:: EXERCISE OBJECTIVE ::
Could you reproduce every entry as it stands, leaving the pictures behind?

[[ PROVIDED RECORDS, beginning ]]

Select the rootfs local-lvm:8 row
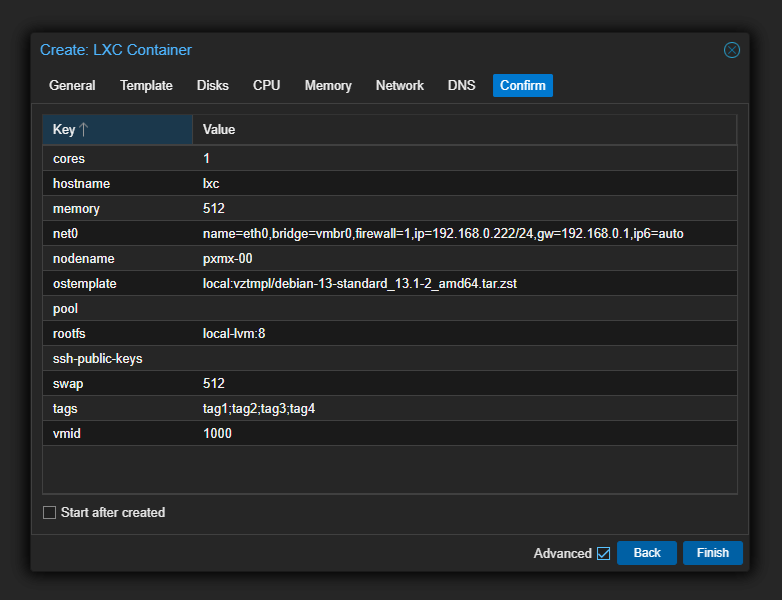Image resolution: width=782 pixels, height=600 pixels. pyautogui.click(x=389, y=334)
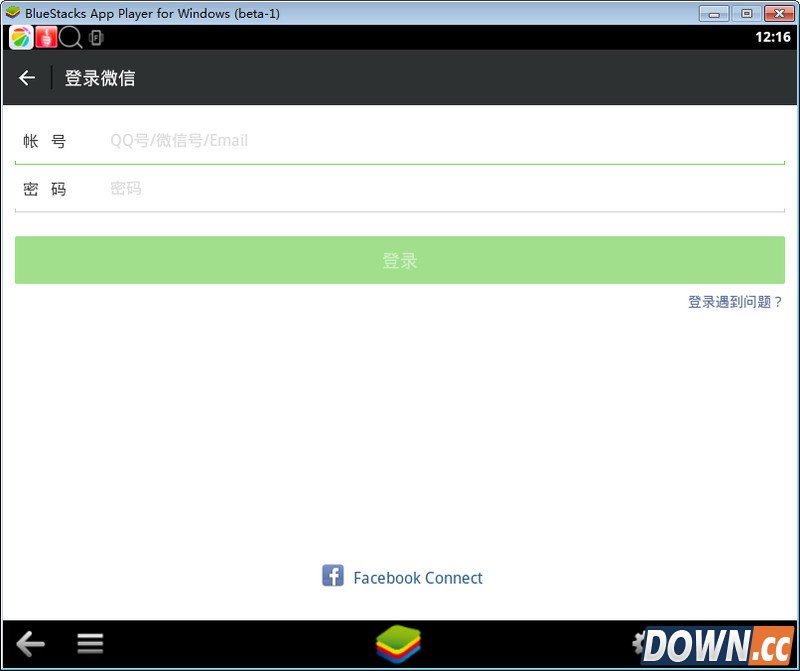Viewport: 800px width, 671px height.
Task: Click the 帐号 account label
Action: tap(46, 140)

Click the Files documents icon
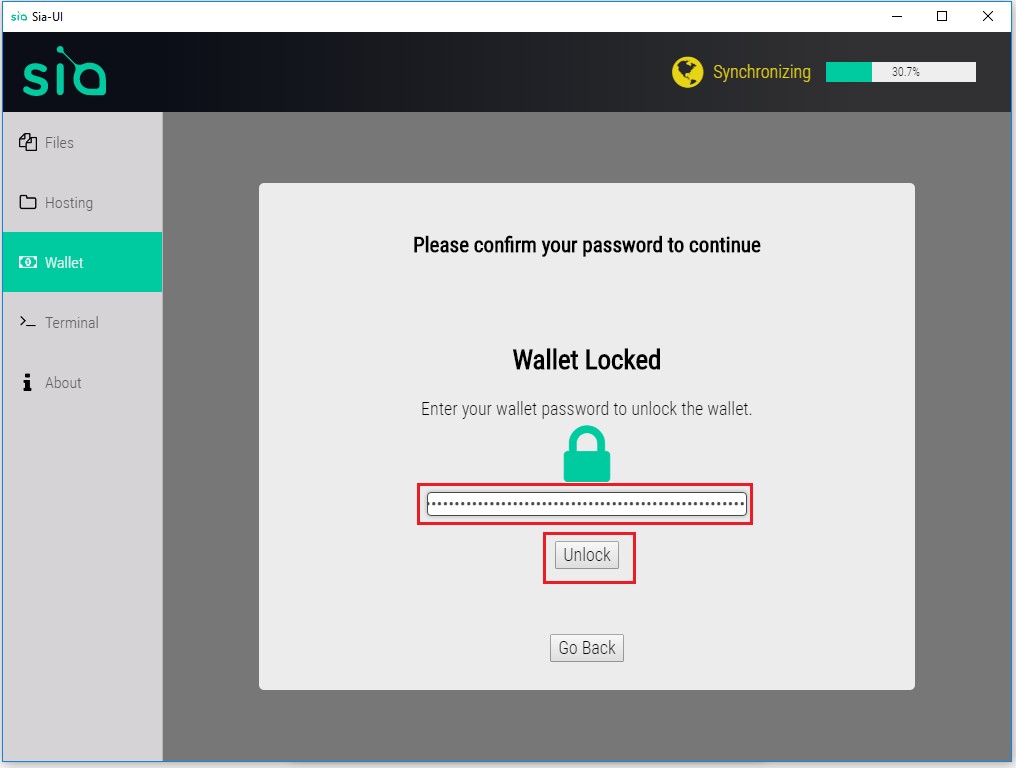coord(28,142)

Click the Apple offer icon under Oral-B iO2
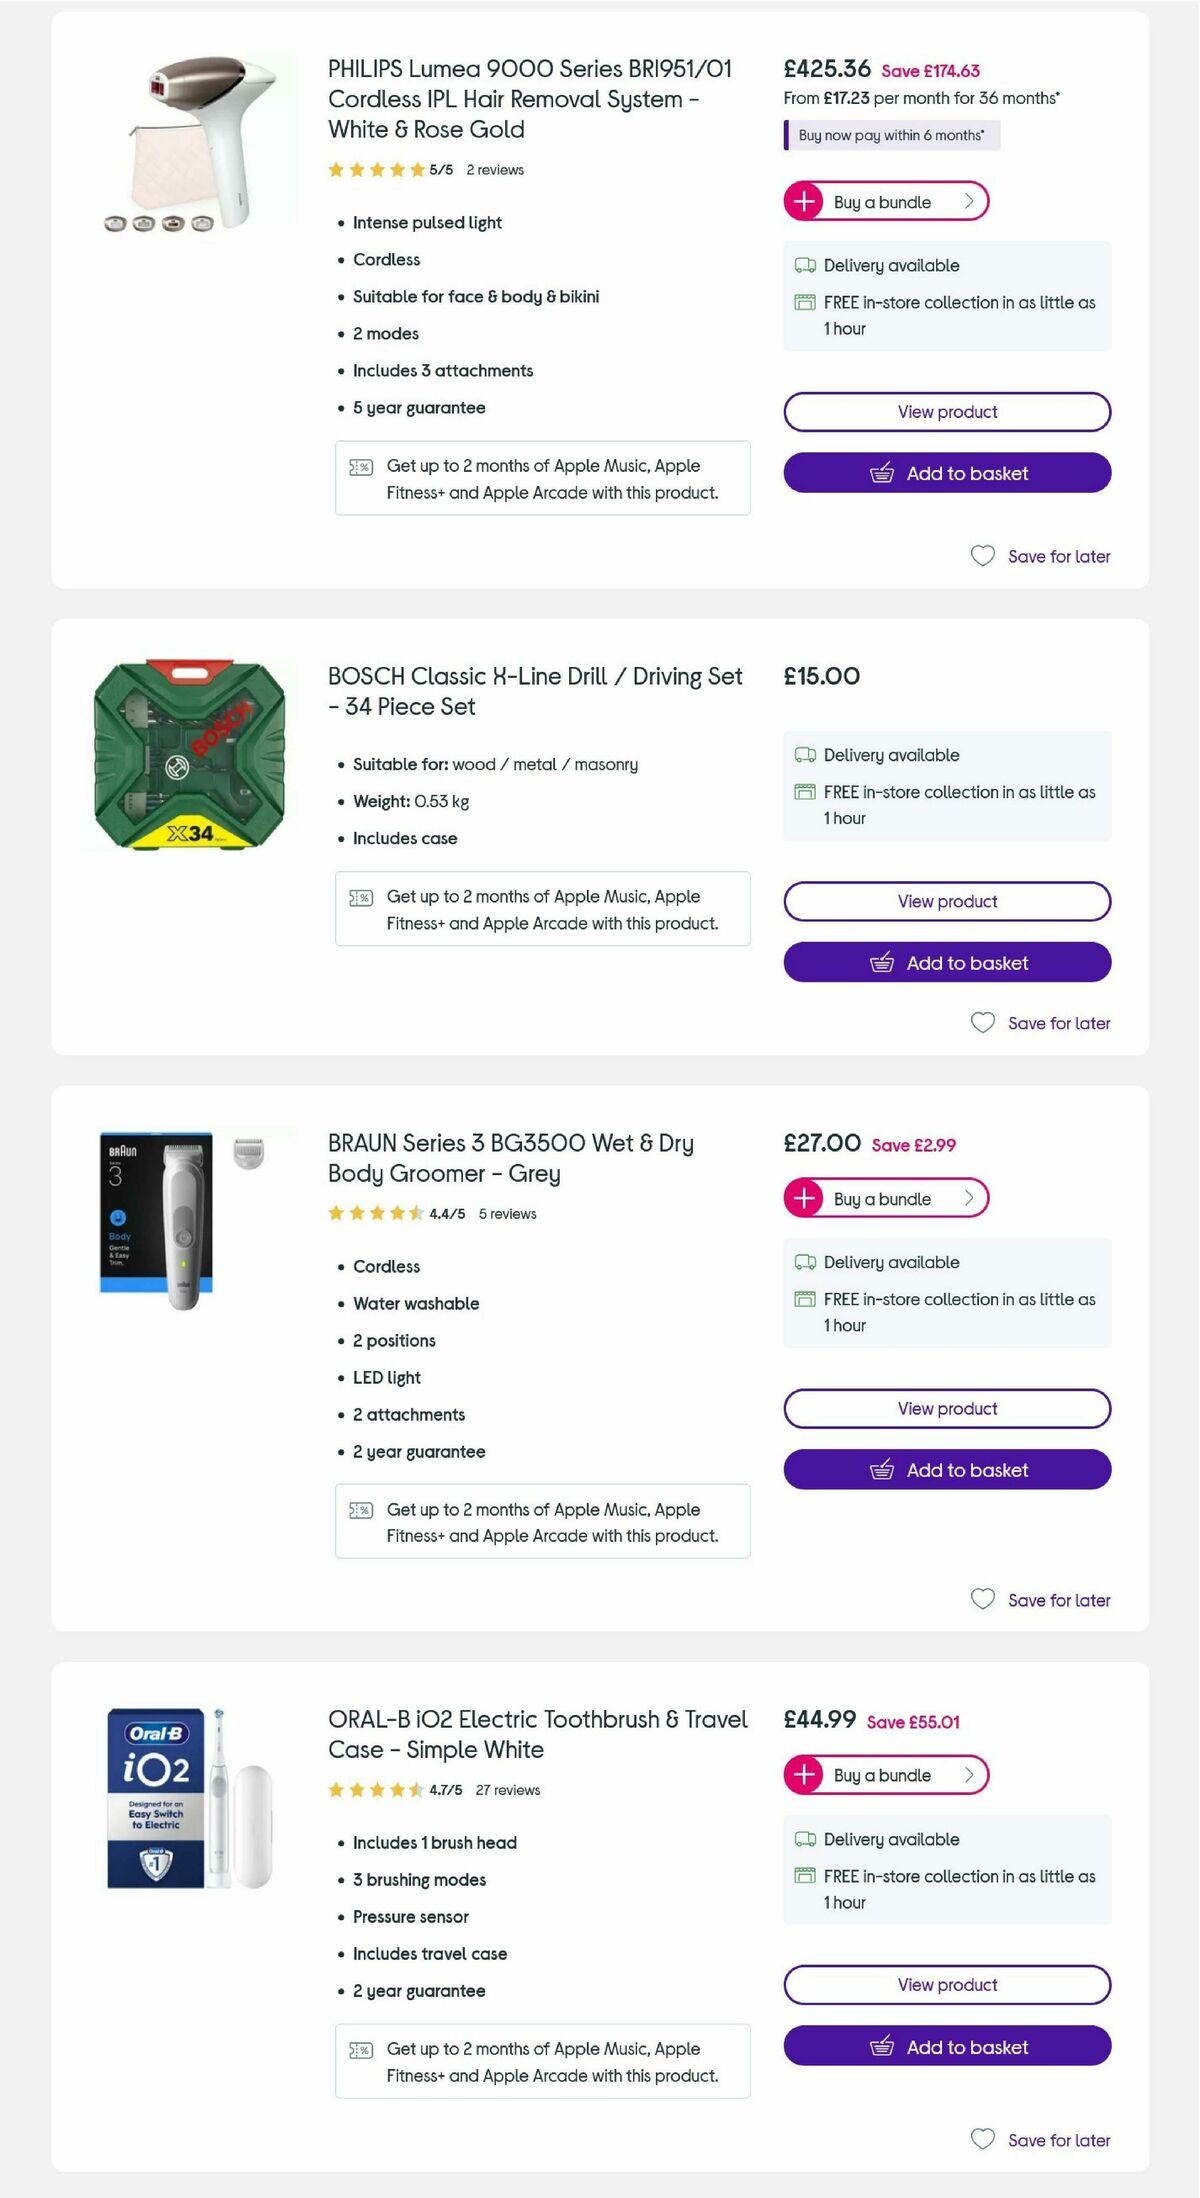coord(361,2048)
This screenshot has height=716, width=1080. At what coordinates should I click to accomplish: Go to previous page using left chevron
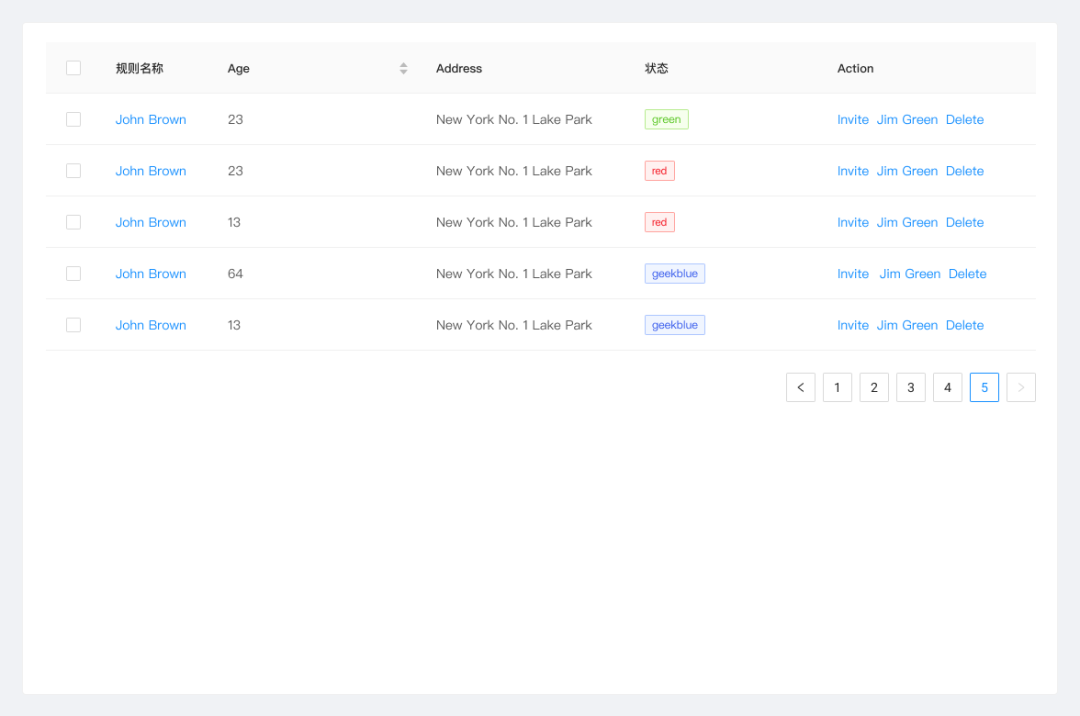click(x=800, y=388)
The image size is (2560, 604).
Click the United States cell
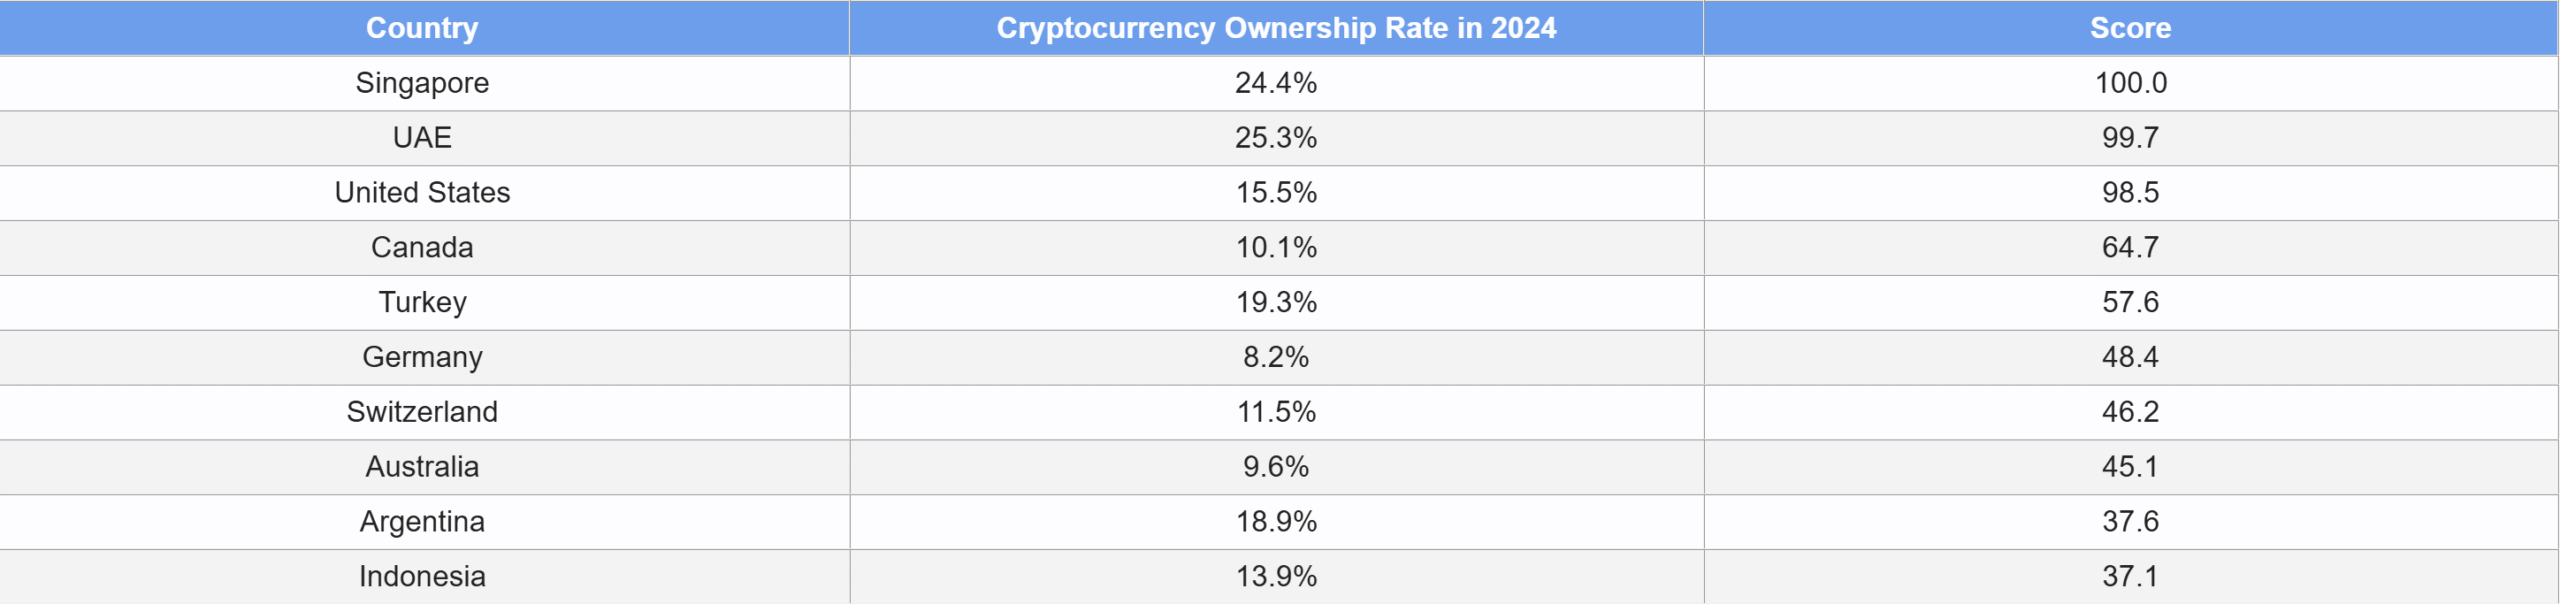point(422,193)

[[ PROVIDED RECORDS, end ]]

:: EXERCISE SOLUTION ::
Select the rootfs local-lvm:8 row
Image resolution: width=782 pixels, height=600 pixels. pyautogui.click(x=389, y=334)
Viewport: 800px width, 671px height.
Task: Click the 帐号 account label
Action: tap(46, 140)

Click the Files documents icon
coord(28,142)

Click the Apple offer icon under Oral-B iO2
coord(361,2048)
This screenshot has height=716, width=1080. At what coordinates should I click to accomplish: Go to previous page using left chevron
click(x=800, y=388)
The image size is (2560, 604).
Click the United States cell
point(422,193)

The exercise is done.